In traditional psychotherapy, the communication between therapist and client is privileged and confidential. There is no place for including a third person as part of the therapeutic process. I believe that this should be reconsidered, on a case by case basis, in the context of psychotherapy with a DID client.
My suggestion is based on considering, with the benefit of hindsight in my retirement, the therapeutic journeys of my limited number of DID patients. I had some experience with supportive spouses/significant others as well as some experience with spouses/significant others that were quite the opposite. This post includes the rationale for my proposal, some suggested considerations/warnings, and some potential guidelines.
Comments are most welcome as this is intended to open a discussion about something that is generally not considered in therapy. Indeed, I am expecting negative push-back from therapists as well as appropriate concerns. Please remember that there are risks, some clear and some not so clear, associated with even trying this approach. These risks must be taken into account for and with each patient individually when considering this approach but before deciding to try it. It must always be subject to permission of the patient to test the waters, both at the beginning and throughout any ongoing therapy.
While there are certainly spouses unsuitable or incapable of assuming a helpful role in therapy, there are some really caring, insightful, and potentially extremely helpful, spouses and significant others who can and wish to contribute to the healing of the DID patients.
The fact is that it is much more likely that alters will come out when the patient is at home with their spouse/SO than when he/she is with the therapist. A therapist generally sees a patient at most once per week. There are clearly many more opportunities for benefiting the patient available to a supportive spouse/SO given their 24/7 interactions with their DID partner. The grave risk is that an unscrupulous spouse/SO could use information of such diagnosis, and what they might learn in a therapy session, in a more effectively abusive way. One cannot discount that risk. So, inclusion must be dependent on the patient, the individual capacities of the spouse/SO, and the therapist as well as the potentials tools a therapist might be able to incorporate for them to use at home.
Why is this such an important consideration? It is because the most common places and times that an alter might come out is at home, perhaps at night in bed, or when he/she is driving in a car with the spouse/SO. That was the case with my DID patients.
So long as supportive spouses and significant others are kept in the dark about 1) the actual diagnosis their DID spouse/significant other has been given; and 2) the impact of their DID spouse/significant other’s early childhood trauma, there is a problem. Supportive spouses cannot fully engage as a support or as an advocate because they lack the necessary information and the permission from their partner with DID to do so.

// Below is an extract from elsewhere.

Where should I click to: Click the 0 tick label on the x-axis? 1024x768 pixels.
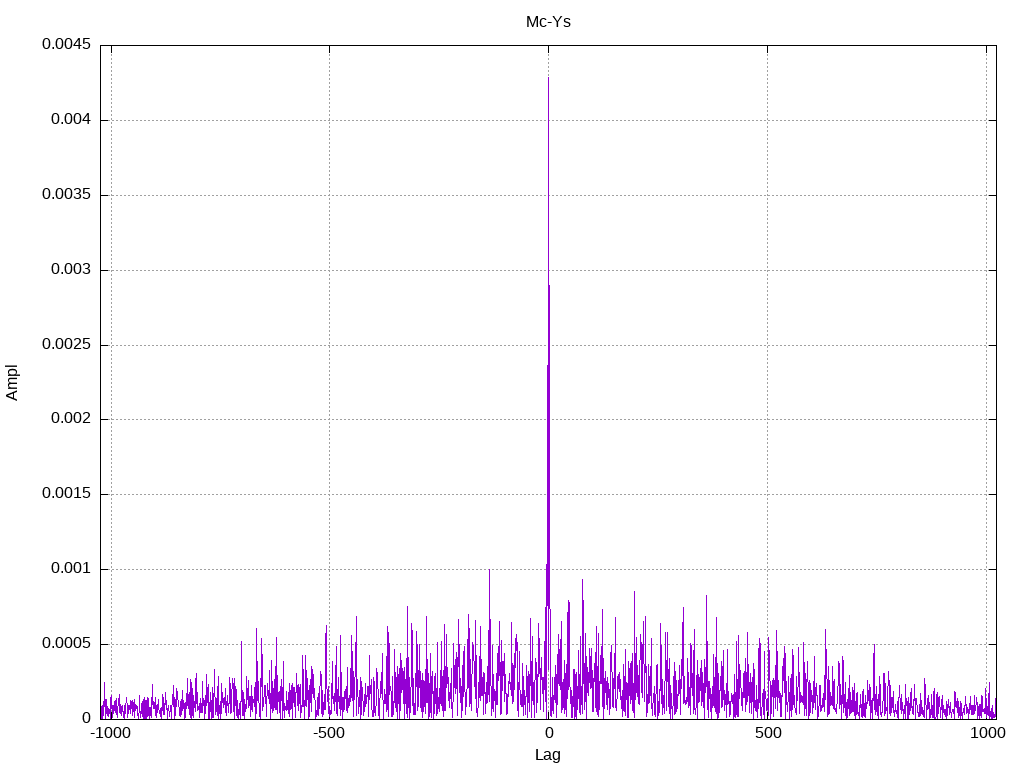click(548, 733)
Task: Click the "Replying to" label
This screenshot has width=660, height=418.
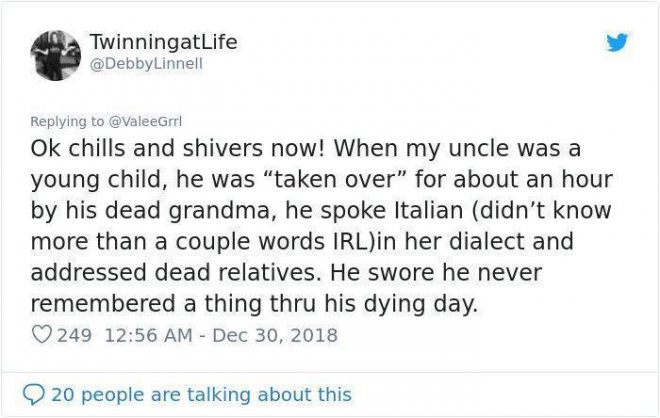Action: pyautogui.click(x=65, y=122)
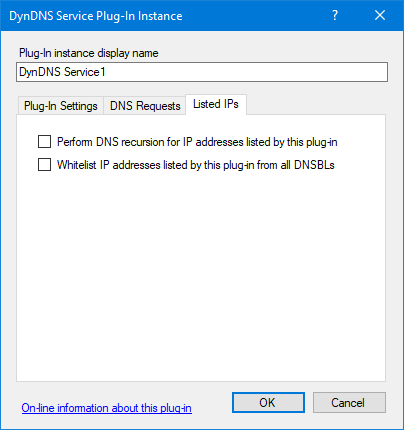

This is potentially changing the options for DID therapy from the ground up. Hence, my use of the term “groundswell.” Through social media, those with DID and their spouses/SOs have begun to establish communication networks, the predicate for groundswells.
The purpose of this multi-part post is to begin the conversation. Please share your thoughts about extending therapeutic guidance to include considering how spouses and significant others can learn, engage and therefore protect as well as advocate for their DID partner.
We know that early childhood trauma based DID, a complex PTSD unrelated to wartime service trauma, has been generally ignored since the beginning of psychiatry. I think a primary reason is that there simply were no advocates for those with DID forcing the issue. The fact is that early childhood trauma is usually connected with sexual and physical abuse by family members and close friends of the family – all people that the family unit usually doesn’t want to confront. It is my hope that advocacy for those with DID by their spouses and significant others will become ever stronger.